§ EXERCISE AIM
A faithful copy is required. Print each line of the data exactly and omit the pictures.

§ Records from a dataset
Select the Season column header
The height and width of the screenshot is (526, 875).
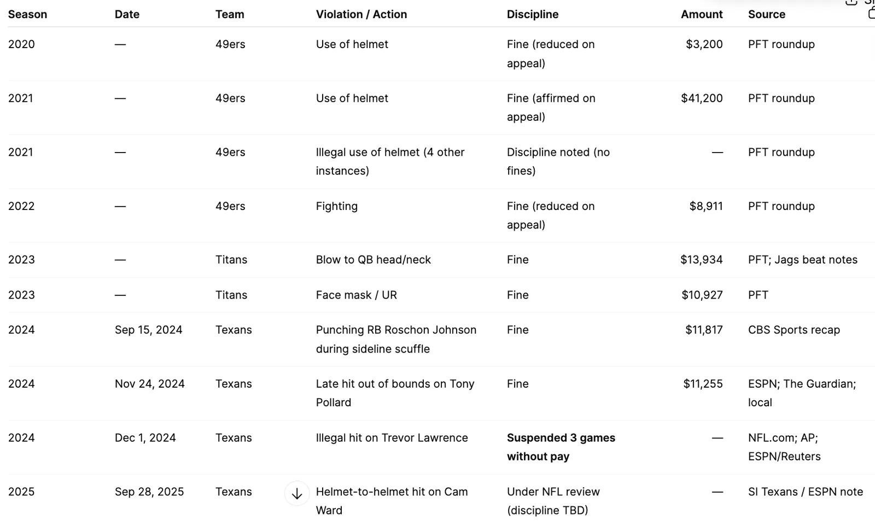(27, 14)

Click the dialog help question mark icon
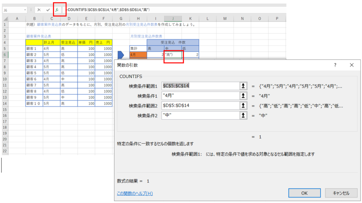pyautogui.click(x=335, y=65)
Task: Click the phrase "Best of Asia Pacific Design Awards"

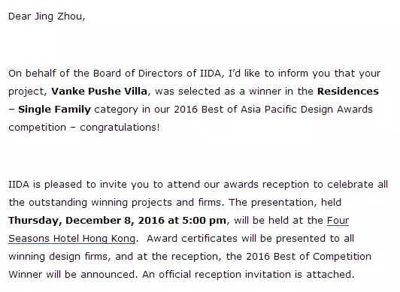Action: [287, 109]
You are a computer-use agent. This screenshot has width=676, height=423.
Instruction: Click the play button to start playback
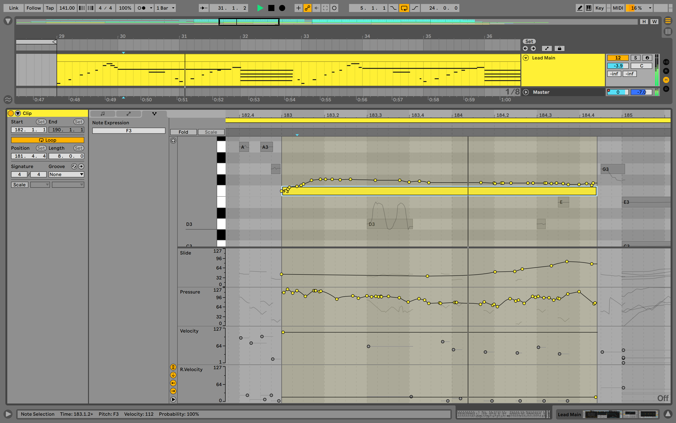point(260,7)
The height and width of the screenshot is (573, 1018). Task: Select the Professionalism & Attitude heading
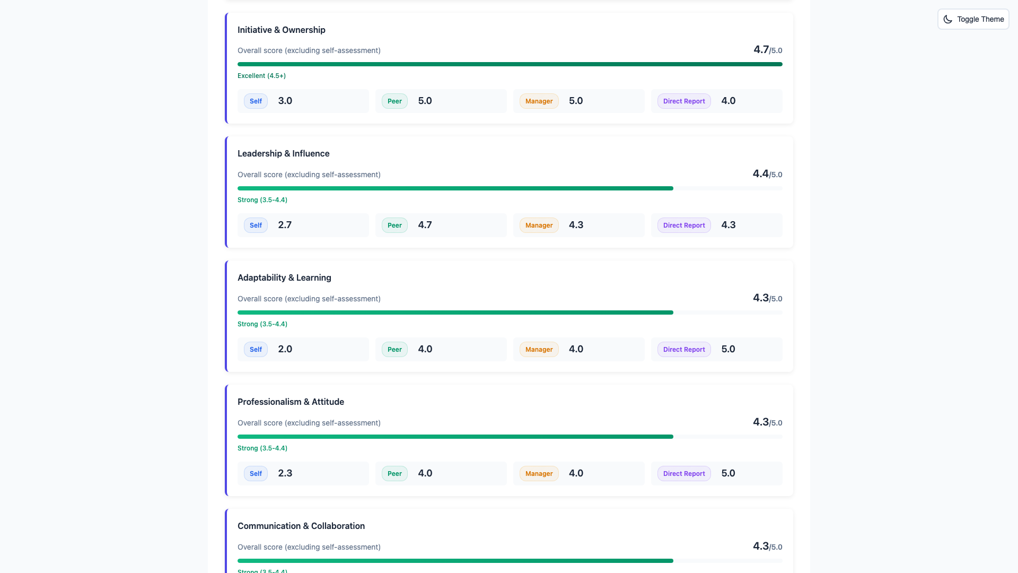(x=291, y=402)
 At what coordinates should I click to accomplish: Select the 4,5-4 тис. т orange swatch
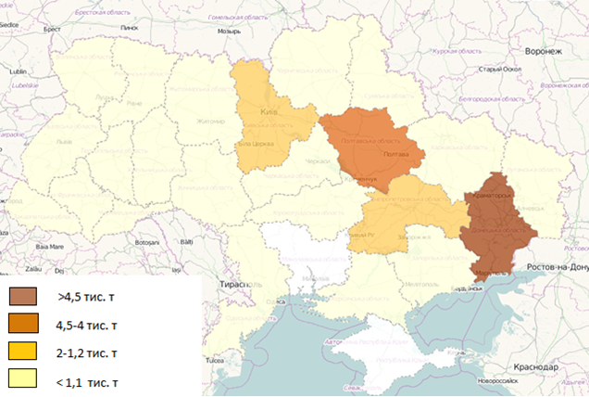click(25, 325)
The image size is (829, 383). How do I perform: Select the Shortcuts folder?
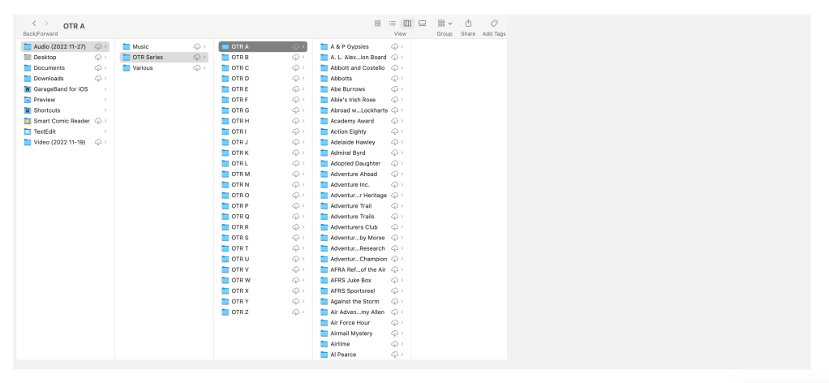(50, 110)
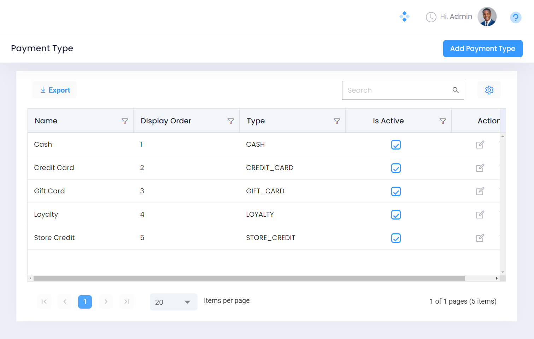
Task: Go to the last page
Action: pos(127,302)
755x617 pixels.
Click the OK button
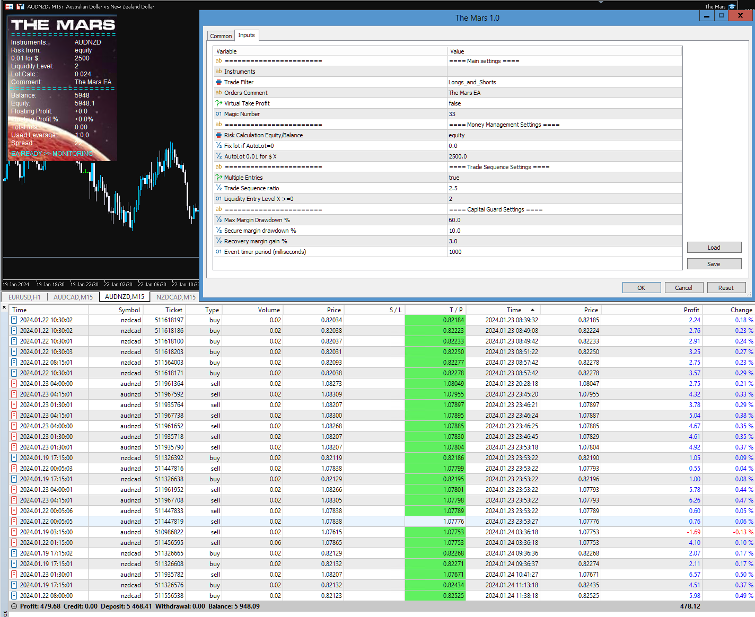642,288
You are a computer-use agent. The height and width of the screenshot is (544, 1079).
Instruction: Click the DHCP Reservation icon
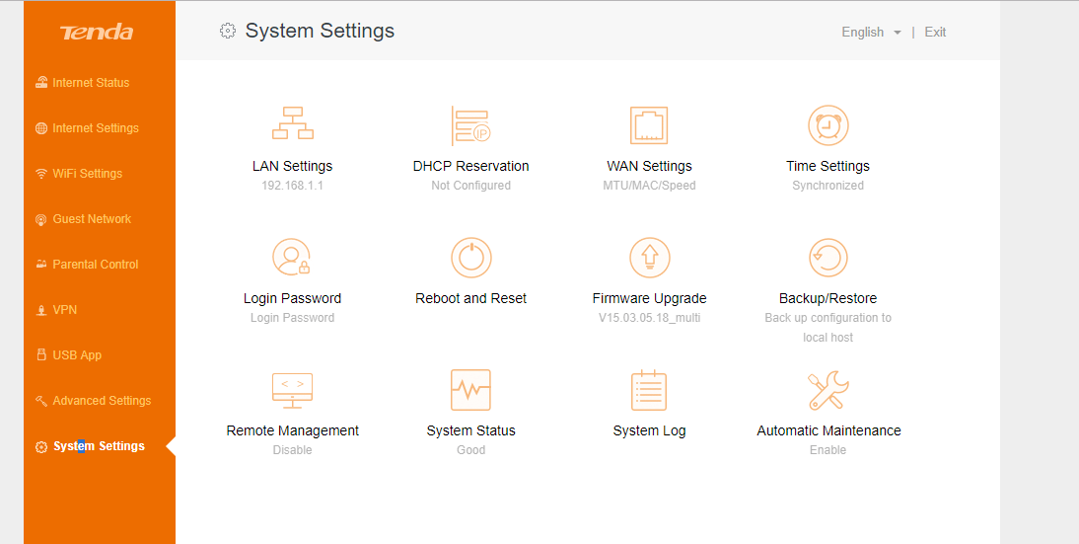[470, 126]
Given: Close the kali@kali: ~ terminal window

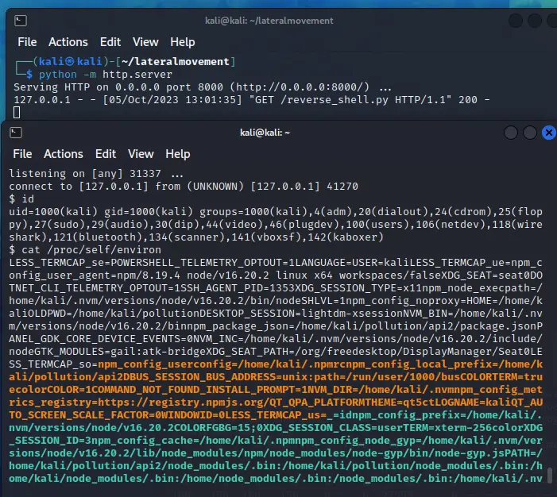Looking at the screenshot, I should [x=548, y=133].
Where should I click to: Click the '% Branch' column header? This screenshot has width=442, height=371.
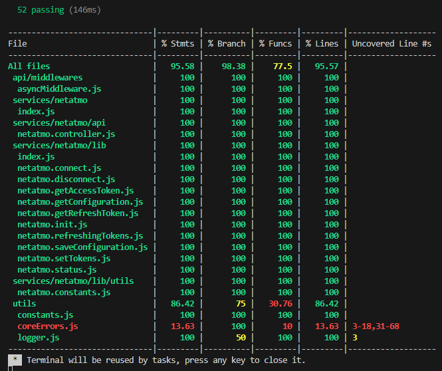pos(227,44)
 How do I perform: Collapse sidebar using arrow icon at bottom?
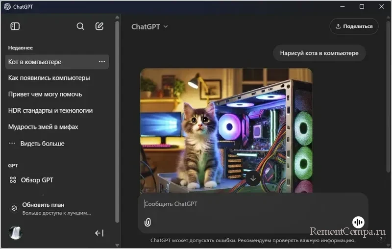pyautogui.click(x=99, y=233)
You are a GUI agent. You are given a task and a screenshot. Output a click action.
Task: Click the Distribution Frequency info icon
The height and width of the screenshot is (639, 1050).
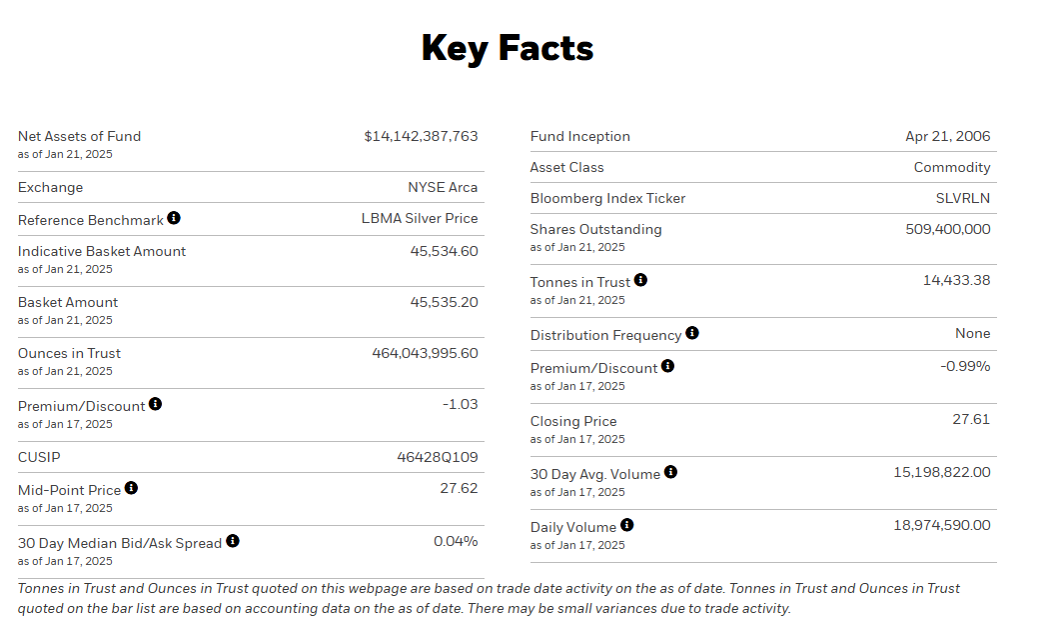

§ ANSWER TO THIS TASK
Select the Season column header
The height and width of the screenshot is (526, 875).
(27, 14)

Click the dialog help question mark icon
pyautogui.click(x=335, y=65)
Task: Click the phrase "Best of Asia Pacific Design Awards"

Action: [287, 109]
You are a computer-use agent. This screenshot has width=676, height=423.
Instruction: Click the play button to start playback
point(260,7)
The height and width of the screenshot is (573, 1018). Task: Select the Professionalism & Attitude heading
(x=291, y=402)
 At what coordinates should I click to accomplish: Select the 4,5-4 тис. т orange swatch
click(25, 325)
The image size is (829, 383). How do I perform: Select the Shortcuts folder?
(50, 110)
Task: Go to the last page
Action: pos(127,302)
755x617 pixels.
Click the OK button
642,288
You are a computer-use agent. The height and width of the screenshot is (544, 1079).
Instruction: Click the DHCP Reservation icon
[470, 126]
Given: Close the kali@kali: ~ terminal window

Looking at the screenshot, I should [x=548, y=133].
Where should I click to: Click the '% Branch' column header? This screenshot has width=442, height=371.
pos(227,44)
 How do I perform: Collapse sidebar using arrow icon at bottom?
pyautogui.click(x=99, y=233)
You are a GUI agent. You are given a task and a screenshot. Output a click action.
Task: Click the Distribution Frequency info icon
The height and width of the screenshot is (639, 1050).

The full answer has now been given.